» INSTRUÇÕES DE TRABALHO:
A – Segundo o excerto, que serviços o consórcio constituído pela A-B-C declarou estar disposto a subcontratar, e em que condições?
B – Por favor, reproduza sem alterações as linhas das entradas, começando na que contém "The width and" e parando depois da que contém "season-range: March - May". Deixe as imagens de fora da resposta.

» EXCERTO DE ORIGEM:
Aliás, basta até ver que as próprias recorrentes, (e ainda que implicitamente), também reconhecem que, em bom rigor, são pessoas colectivas “distintas” (e que não se confundem), pois que não deixam de afirmar que quando submeteram a sua proposta a concurso, declararam, expressamente, que no caso de “o consórcio constituído pela A-B-C vencer o concurso e obtida a autorização prévia da RAEM, este consórcio está disposto a subcontratar os serviços da "J"”; (sub. nosso).

[Entradas do conjunto de dados]
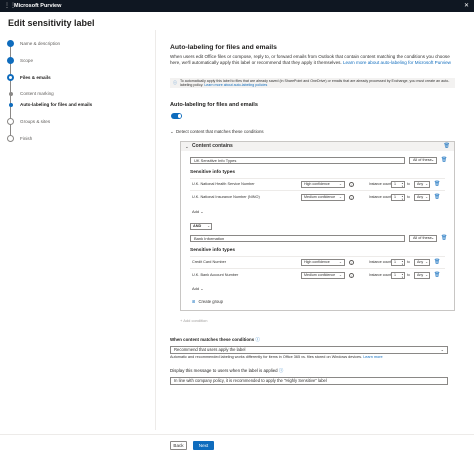 Image resolution: width=474 pixels, height=453 pixels. What do you see at coordinates (76, 122) in the screenshot?
I see `wizard-step-groups-sites: Groups & sites` at bounding box center [76, 122].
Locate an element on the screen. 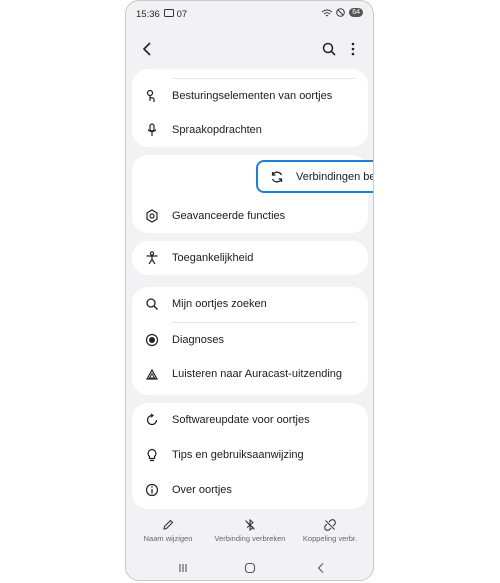 This screenshot has height=583, width=500. wifi-icon is located at coordinates (327, 12).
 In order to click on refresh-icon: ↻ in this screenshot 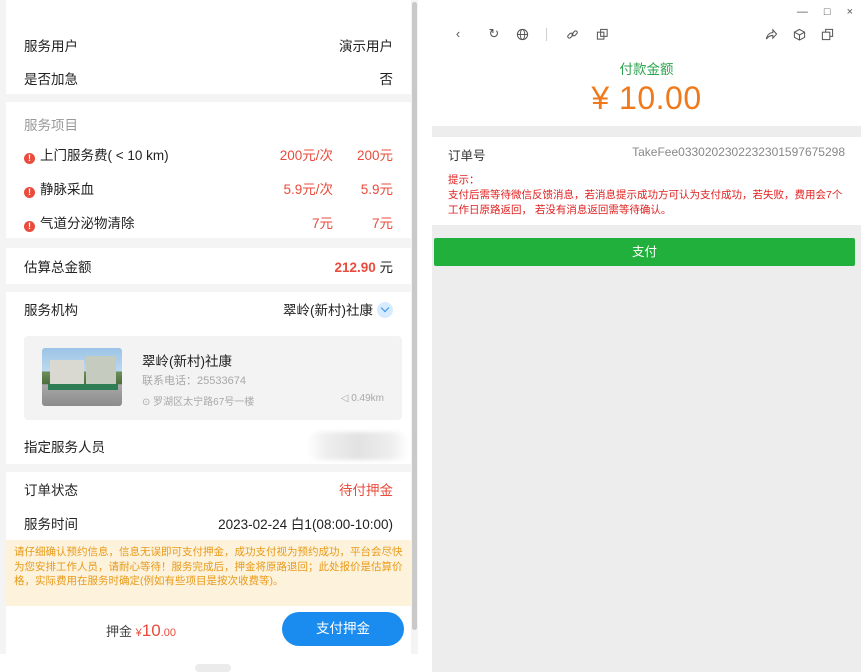, I will do `click(494, 34)`.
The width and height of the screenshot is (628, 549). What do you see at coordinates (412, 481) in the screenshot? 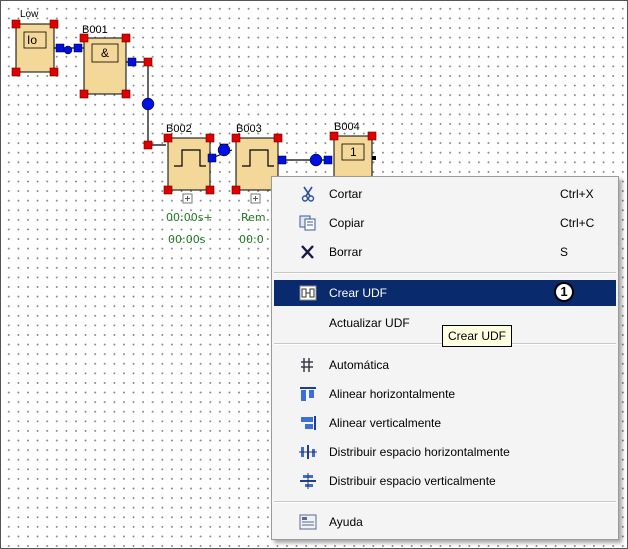
I see `menu-item-label: Distribuir espacio verticalmente` at bounding box center [412, 481].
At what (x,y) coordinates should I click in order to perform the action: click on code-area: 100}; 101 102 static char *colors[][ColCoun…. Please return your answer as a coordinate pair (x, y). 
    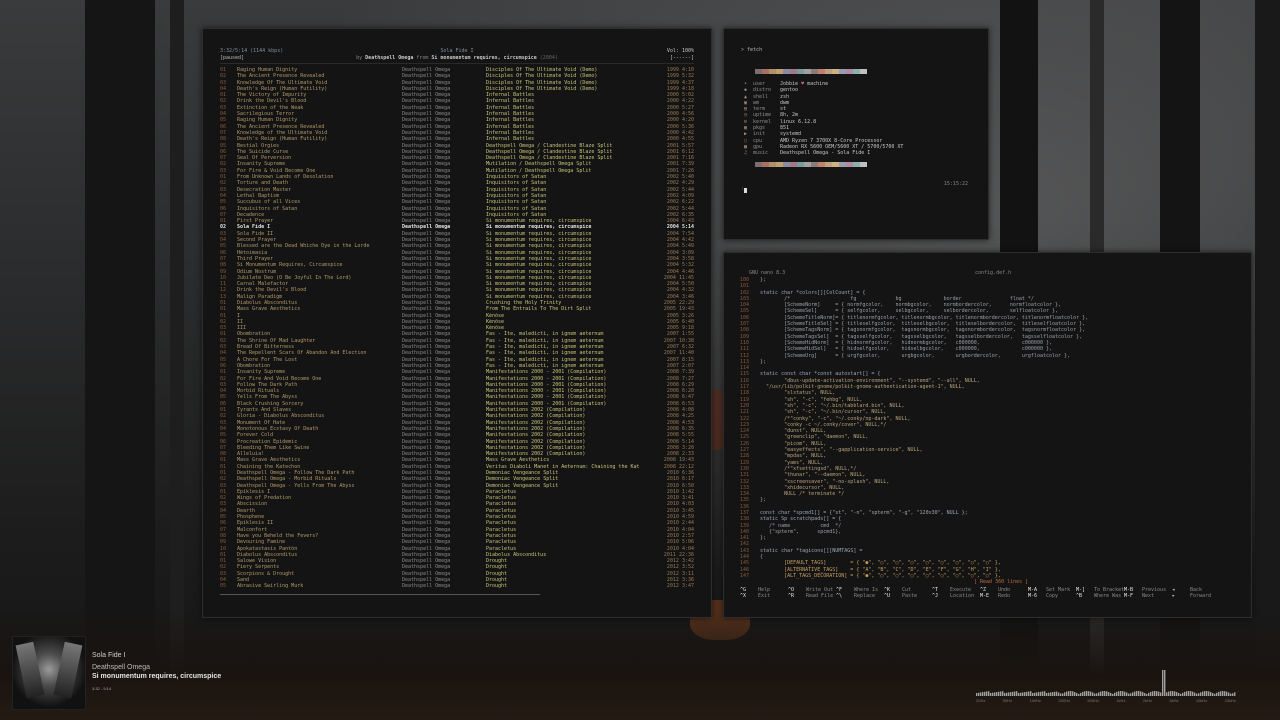
    Looking at the image, I should click on (914, 428).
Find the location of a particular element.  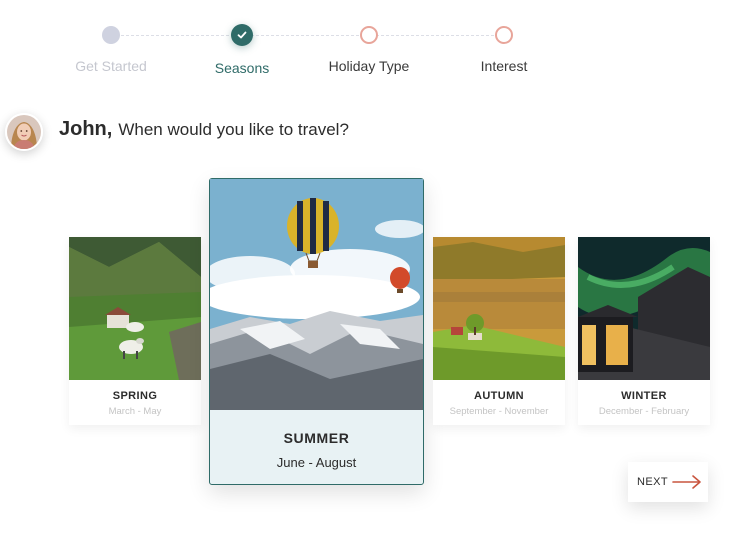

season-range: March - May is located at coordinates (135, 412).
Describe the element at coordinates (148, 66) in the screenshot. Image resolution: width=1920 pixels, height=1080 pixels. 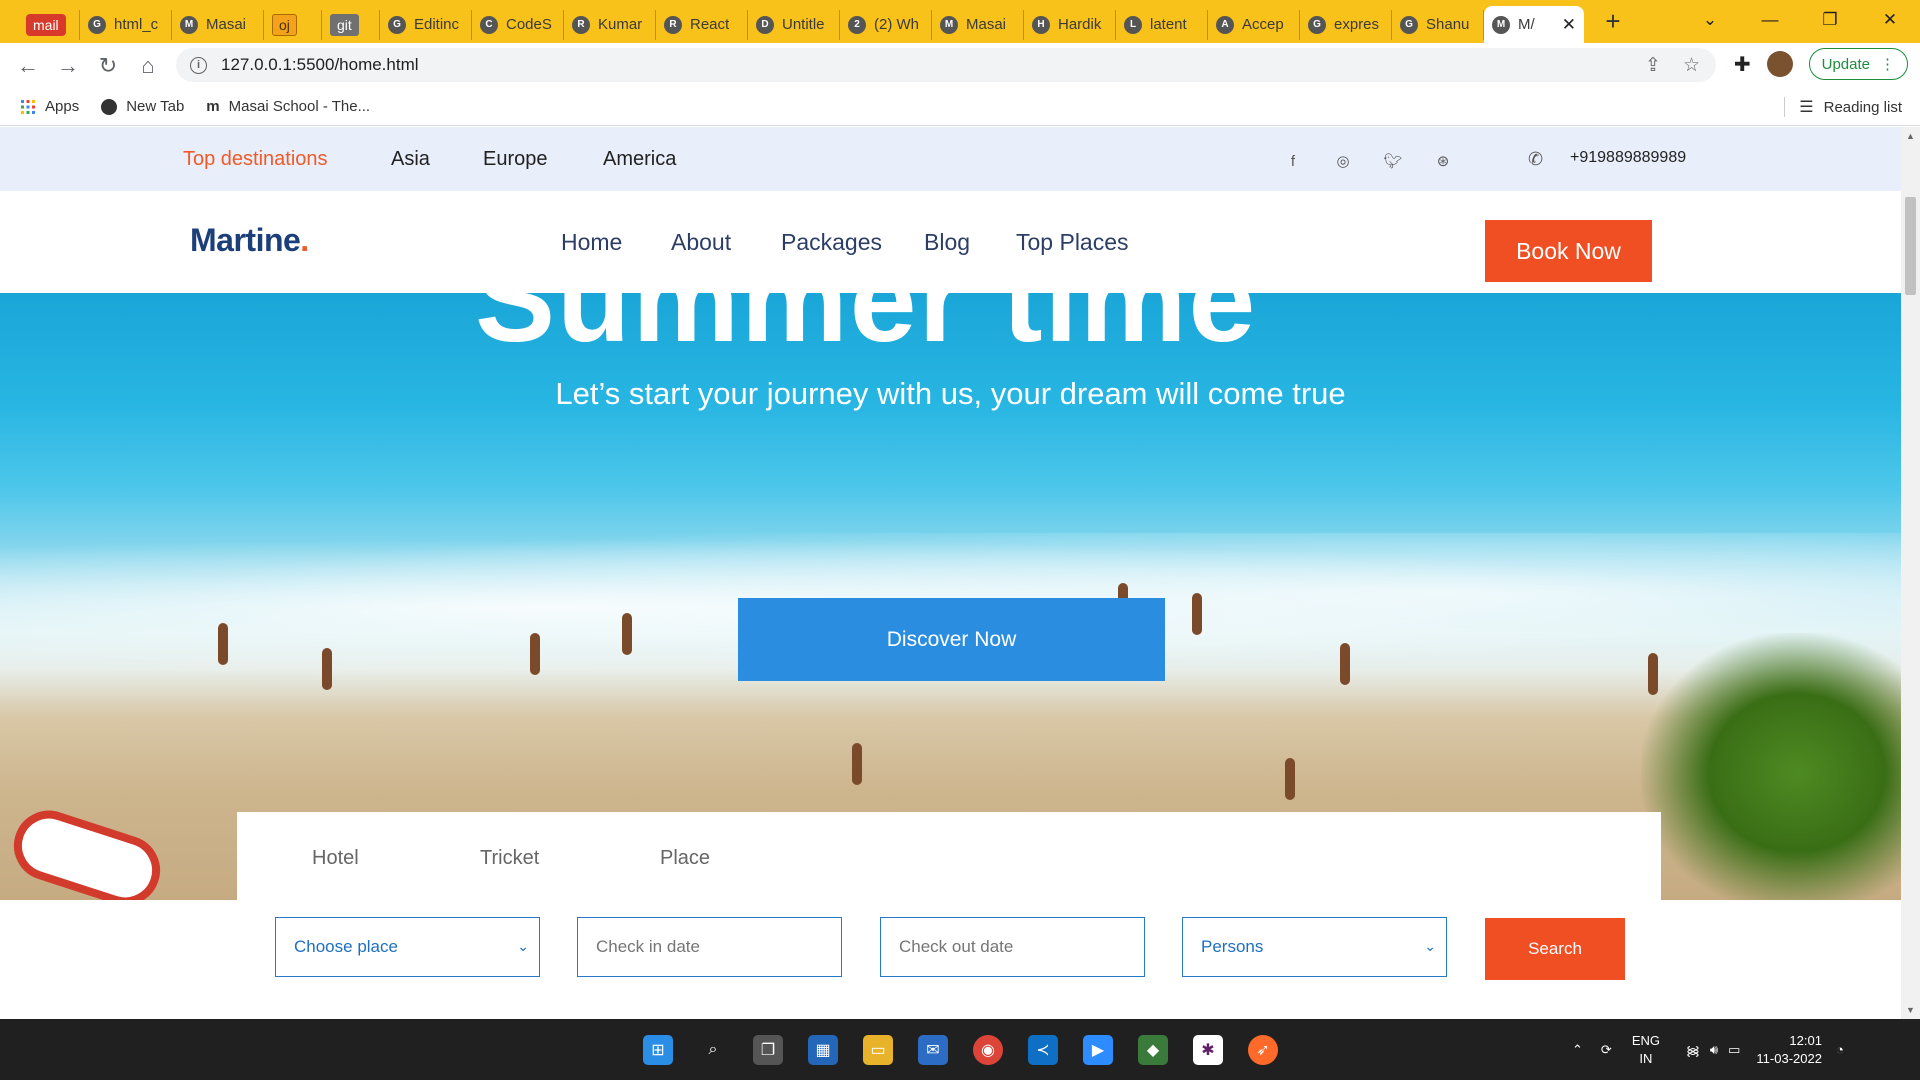
I see `home-button: ⌂` at that location.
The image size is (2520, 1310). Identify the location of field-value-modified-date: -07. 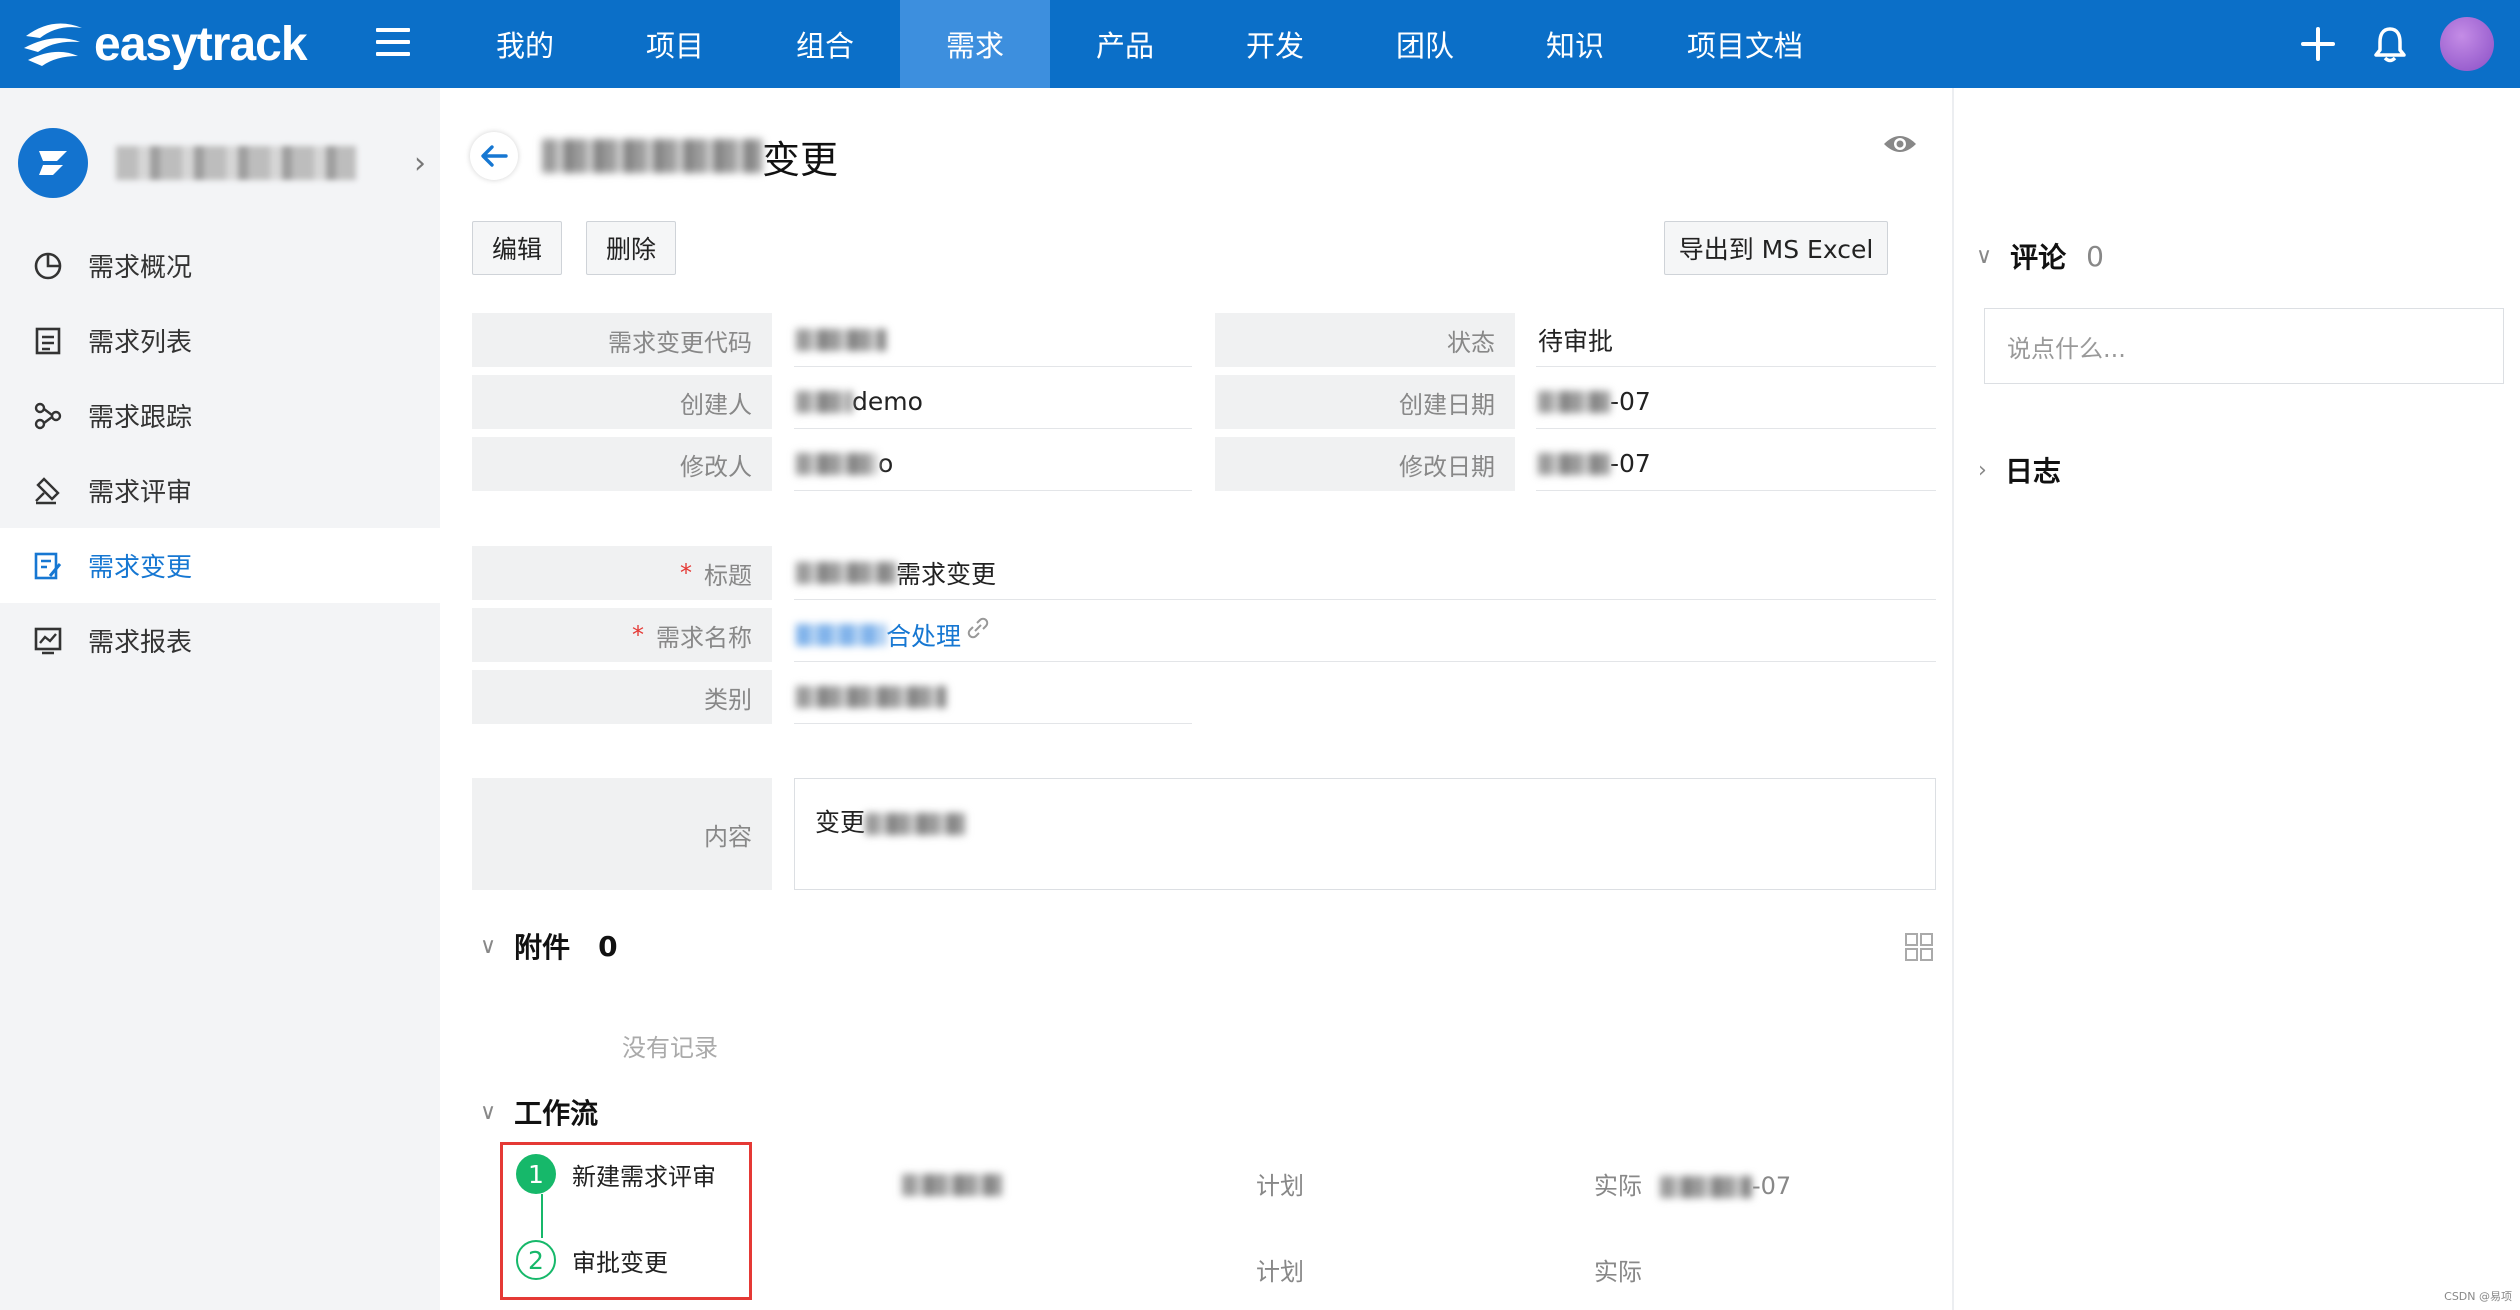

» RESPOSTAS POR TAREFA:
A – Os serviços da "J", caso vencesse o concurso e obtivesse a autorização prévia da RAEM.

B –
The width and height of the screenshot is (628, 549). What do you see at coordinates (412, 481) in the screenshot? 
I see `menu-item-label: Distribuir espacio verticalmente` at bounding box center [412, 481].
At what (x,y) coordinates should I click in order to perform the action: click on code-area: 100}; 101 102 static char *colors[][ColCoun…. Please return your answer as a coordinate pair (x, y). 
    Looking at the image, I should click on (914, 428).
Find the location of a particular element.  

season-range: March - May is located at coordinates (135, 412).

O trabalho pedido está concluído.